Online travel deals firm Travelzoo is being linked with a possible sale.
The list of potential buyers could include Amazon and Google, which bought travel technology company ITA Software last year, Reuters reported.
The New York-based company has a market value of more than $336 million. Having initially refused to say anything the firm eventually said it does not validate any claims of interest in it as it attracts constant speculation.
Travelzoo’s move comes after it received takeover interest from private equity firms and trade buyers, sources told the news agency.
The unnamed sources said online travel website ODIGEO, which is owned by AXA Private Equity and Permira, could also be a likely buyer.
Shares of Travelzoo were up almost 30% in early dealings on the New York Stock Exchange on Wednesday, trading close to $27.
Travelzoo’s more than 24 million subscribers in North America, Europe and Asia-Pacific, and its depressed stock price, could prove to be an attractive proposition for buyers.

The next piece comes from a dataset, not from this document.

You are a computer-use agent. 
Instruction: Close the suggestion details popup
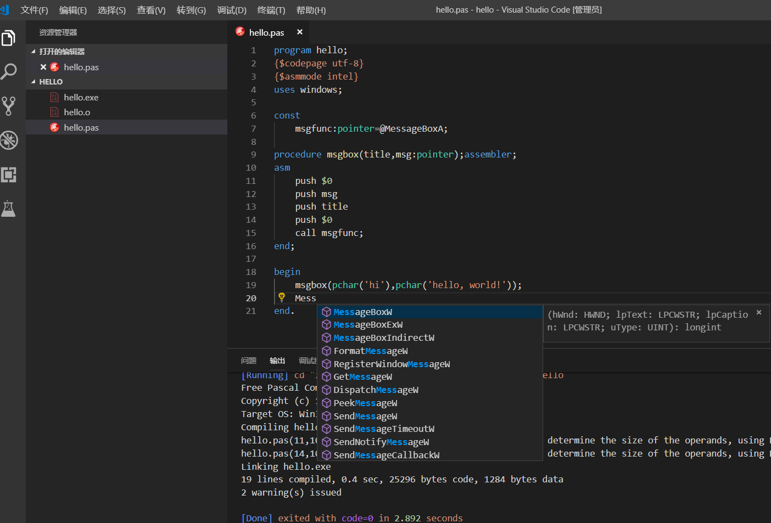759,312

Dan Kurnos, a research analyst at The Benchmark Company, was quoted as saying: “Travelzoo comes with a built in subscriber base and you are getting a business that is probably growing 10% to 15% even in challenging economic times.
“It makes sense for them to be acquired by somebody, especially given the success that Groupon has had with getaways.”
Travelzoo recently entered the local deals market, allowing subscribers to purchase vouchers from local businesses such as spas, hotels and restaurants, and putting it in direct competition with online coupon websites such as Groupon.
The company is controlled by Ralph Bartel, who founded Travelzoo in 1998 and serves as a director with a 53.3% ownership. His brother Holger Bartel is chairman.